_PAGE TEXT_
This package provides an analyzer for Bengali (Bangla) language. We have gone through a dictionary entry based approach with grammatical sanitizing for this project. Here in our implementation we have 5 different type of entities:
-
Prefix: Prefix or উপসর্গ is a substring in a word that generally does not hold a meaning of its own but when added to a word that has its own meaning, gets a new definition on it.
-
Suffix: Suffix or অনুসর্গ is a trailing substring in a word that generally does not hold a meaning of its own but when added to a word that has its own meaning, gets a new definition on it.
-
Verb: Any word or group of words that describe the action, state or occurrence of an event in a Bengali sentence. For example - খাওয়া, চলে যাওয়া etc. etc .
-
Non-verb: Any other remaining parts of speech that are not recognized as a verb in a Bengali sentence. For example - আমি, খুব, তারা, বাংলা, বয়স, etc. etc.
-
Special entity: As the name suggests, a special entity can be a special date (for example, ২১ শে ফেব্রুয়ারী which is the International Mother Language Day), a person (for example - ড. মুহাম্মদ জাফর ইকবাল a famous author of science fictions and well-known professor), institute (for example - জাবি which is the abbreviation of Jahangirnagar University) or any other multi-word single entity.
-
Composite word: Our structural definition of composite Bengali word is - prefix (optional) + (One or) Multiple stand-alone Bengali words + suffix (optional)
Our package analyzes the given text and returns the word configurations of the text according to the definitions we have chosen to give to the entities which could be present in a bengali sentence.
The package can be installed in any fashion. It is highly recommended to install Conda and then run the following command to install the package:
pip install bengalianalyzer
Or,
- Download the whole repo as a compressed file.
- Extract the compressed file.
- Open a terminal at the base directory of the extracted folder.
- Type
pip install .
and hit enter.
This is the environment in which the package was developed:
Python: 3.9.0
OS: Manjaro 21.2.3 Qonos
Kernel: x86_64 Linux 5.15.21-1-MANJARO
Conda: 4.10.3
CPU: 11th Gen Intel Core i7-11370H @ 8x 4.8GHz
RAM: 15694MiB
Import the module first.

_ENTRIES PROVIDED_
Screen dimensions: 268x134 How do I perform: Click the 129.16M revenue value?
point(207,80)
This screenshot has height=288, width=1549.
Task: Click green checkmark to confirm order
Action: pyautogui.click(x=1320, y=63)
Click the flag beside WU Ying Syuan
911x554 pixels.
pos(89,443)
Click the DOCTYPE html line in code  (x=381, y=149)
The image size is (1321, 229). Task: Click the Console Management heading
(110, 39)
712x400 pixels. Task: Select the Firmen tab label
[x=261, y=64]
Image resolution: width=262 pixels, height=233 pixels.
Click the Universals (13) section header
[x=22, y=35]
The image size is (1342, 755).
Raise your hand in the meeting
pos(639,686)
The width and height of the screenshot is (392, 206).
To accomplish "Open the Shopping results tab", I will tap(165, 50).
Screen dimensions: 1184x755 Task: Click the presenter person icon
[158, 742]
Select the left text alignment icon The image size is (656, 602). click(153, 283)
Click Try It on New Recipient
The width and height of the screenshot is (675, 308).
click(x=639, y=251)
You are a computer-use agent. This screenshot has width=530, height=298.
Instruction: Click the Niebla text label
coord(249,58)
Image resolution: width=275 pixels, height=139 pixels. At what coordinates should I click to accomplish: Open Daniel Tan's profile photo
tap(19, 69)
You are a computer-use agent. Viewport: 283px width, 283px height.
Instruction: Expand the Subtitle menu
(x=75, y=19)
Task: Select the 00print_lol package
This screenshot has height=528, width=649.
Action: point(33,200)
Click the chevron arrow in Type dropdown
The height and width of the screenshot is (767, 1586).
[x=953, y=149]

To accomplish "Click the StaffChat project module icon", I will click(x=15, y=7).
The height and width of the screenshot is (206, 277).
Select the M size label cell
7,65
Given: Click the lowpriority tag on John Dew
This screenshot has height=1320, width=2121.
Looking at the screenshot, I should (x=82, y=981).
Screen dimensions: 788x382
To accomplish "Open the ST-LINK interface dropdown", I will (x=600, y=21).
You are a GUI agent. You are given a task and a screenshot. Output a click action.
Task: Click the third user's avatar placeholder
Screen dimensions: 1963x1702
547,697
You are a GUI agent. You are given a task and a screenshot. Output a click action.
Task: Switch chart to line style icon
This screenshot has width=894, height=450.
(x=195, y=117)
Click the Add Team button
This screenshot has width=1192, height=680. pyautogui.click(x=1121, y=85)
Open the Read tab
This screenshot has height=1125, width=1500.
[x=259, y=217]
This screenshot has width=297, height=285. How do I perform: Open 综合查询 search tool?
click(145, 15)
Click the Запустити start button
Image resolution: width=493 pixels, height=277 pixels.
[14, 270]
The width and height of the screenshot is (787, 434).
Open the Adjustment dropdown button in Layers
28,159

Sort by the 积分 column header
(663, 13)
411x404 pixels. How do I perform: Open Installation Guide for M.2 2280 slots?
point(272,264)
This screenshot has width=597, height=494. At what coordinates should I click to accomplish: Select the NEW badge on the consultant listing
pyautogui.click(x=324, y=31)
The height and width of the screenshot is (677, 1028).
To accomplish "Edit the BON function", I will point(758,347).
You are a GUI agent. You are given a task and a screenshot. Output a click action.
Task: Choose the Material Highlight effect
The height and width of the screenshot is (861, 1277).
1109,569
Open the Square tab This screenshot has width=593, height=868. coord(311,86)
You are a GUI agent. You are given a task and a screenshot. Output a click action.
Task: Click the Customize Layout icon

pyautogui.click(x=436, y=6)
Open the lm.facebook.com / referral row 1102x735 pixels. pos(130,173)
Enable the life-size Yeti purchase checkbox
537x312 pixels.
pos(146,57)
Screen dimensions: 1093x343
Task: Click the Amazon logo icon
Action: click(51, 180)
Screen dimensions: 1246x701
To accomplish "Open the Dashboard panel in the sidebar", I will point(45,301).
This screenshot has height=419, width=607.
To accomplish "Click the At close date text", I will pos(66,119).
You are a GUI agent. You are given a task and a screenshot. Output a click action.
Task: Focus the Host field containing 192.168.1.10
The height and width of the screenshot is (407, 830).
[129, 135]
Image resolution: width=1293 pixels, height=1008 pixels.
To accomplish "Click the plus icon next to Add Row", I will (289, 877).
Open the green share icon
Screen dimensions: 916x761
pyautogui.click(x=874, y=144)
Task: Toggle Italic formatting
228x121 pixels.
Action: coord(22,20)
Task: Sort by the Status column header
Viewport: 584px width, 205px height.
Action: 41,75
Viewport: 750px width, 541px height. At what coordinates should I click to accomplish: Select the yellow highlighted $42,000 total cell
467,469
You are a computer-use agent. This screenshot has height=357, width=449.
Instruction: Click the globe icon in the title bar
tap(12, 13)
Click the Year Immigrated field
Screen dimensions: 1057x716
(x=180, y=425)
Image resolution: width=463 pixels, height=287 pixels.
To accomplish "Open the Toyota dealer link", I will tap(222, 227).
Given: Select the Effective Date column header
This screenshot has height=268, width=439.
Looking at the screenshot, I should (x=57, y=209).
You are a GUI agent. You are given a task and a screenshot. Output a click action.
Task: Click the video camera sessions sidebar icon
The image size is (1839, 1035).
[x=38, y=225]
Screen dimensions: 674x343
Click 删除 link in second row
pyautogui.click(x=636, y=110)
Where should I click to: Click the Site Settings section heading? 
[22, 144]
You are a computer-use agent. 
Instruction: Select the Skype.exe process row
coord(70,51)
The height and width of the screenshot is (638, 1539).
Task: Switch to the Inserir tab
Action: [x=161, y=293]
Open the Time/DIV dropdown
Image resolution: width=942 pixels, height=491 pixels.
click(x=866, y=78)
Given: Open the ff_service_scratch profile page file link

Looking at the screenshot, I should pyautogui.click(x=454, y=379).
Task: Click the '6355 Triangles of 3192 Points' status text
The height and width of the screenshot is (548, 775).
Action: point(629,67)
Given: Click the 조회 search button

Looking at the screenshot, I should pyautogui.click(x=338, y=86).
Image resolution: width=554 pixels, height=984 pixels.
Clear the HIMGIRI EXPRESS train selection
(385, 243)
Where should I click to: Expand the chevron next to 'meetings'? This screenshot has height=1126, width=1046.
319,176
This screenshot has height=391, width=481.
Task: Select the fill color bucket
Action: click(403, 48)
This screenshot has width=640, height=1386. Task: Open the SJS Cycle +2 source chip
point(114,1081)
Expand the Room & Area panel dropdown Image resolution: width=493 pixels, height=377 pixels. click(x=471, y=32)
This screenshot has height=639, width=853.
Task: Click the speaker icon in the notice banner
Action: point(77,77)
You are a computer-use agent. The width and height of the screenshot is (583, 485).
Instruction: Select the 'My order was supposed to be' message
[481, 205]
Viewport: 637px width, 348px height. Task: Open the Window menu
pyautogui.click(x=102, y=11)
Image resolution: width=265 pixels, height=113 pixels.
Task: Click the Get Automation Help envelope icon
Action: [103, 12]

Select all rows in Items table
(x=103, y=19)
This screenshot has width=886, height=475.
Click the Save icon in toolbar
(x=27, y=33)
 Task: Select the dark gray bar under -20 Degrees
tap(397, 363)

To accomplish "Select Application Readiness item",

_WRITTEN TASKS_
A: In the Bengali analyzer description, swap "compressed file" for "zip archive" and write out the part that opens with the words containing "Our package analyzes" and closes with "the compressed file.".
B: Please state which Python version the Bengali analyzer description lists for the environment in which the package was developed.
C: Summarize the Bengali analyzer description in two sentences.
Rely only on the Bengali analyzer description and not on the data.

_FULL ANSWERS_
A:
Our package analyzes the given text and returns the word configurations of the text according to the definitions we have chosen to give to the entities which could be present in a bengali sentence.
The package can be installed in any fashion. It is highly recommended to install Conda and then run the following command to install the package:
pip install bengalianalyzer
Or,
- Download the whole repo as a zip archive.
- Extract the zip archive.

B: Python 3.9.0

C: The package analyzes Bengali text with a dictionary-entry approach and grammatical sanitizing, returning word configurations according to its defined entities: prefixes, suffixes, verbs, non-verbs, special entities, and composite words. It can be installed with "pip install bengalianalyzer", ideally after installing Conda, or by running "pip install ." in the extracted repository, and it was developed with Python 3.9.0 on Manjaro Linux.